Copy the lines from the one containing "Open the Geneva fountain image thumbnail" down to the one containing "Where should I", both included, with "icon" replaced by "button" and nothing else changed.

INFORMATION SUPPLIED —

-- Begin --

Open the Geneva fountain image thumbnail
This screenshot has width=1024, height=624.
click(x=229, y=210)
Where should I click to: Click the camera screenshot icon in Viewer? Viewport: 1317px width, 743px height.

-- End --
-- Begin --

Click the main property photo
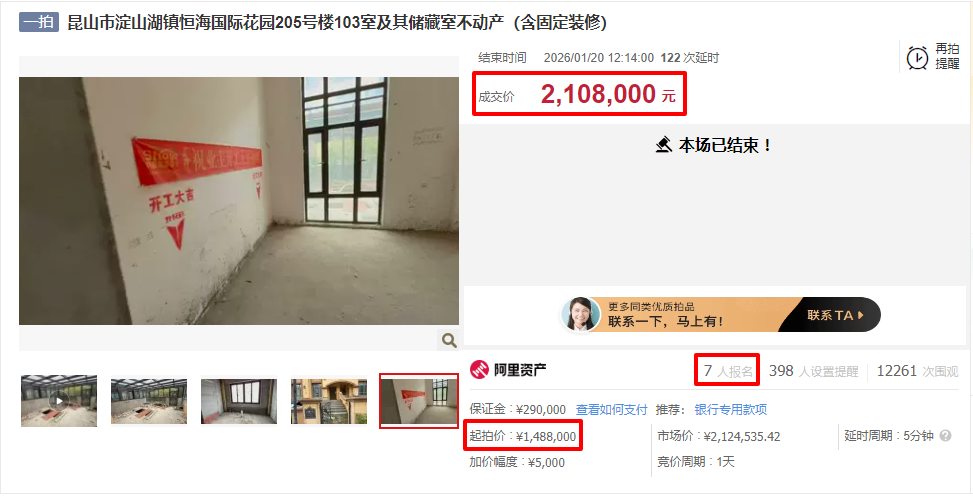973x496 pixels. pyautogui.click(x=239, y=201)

-- End --

ANSWER TO THE TASK —
Open the Geneva fountain image thumbnail
This screenshot has width=1024, height=624.
click(x=229, y=210)
Where should I click to: Click the camera screenshot button in Viewer? Viewport: 1317px width, 743px height.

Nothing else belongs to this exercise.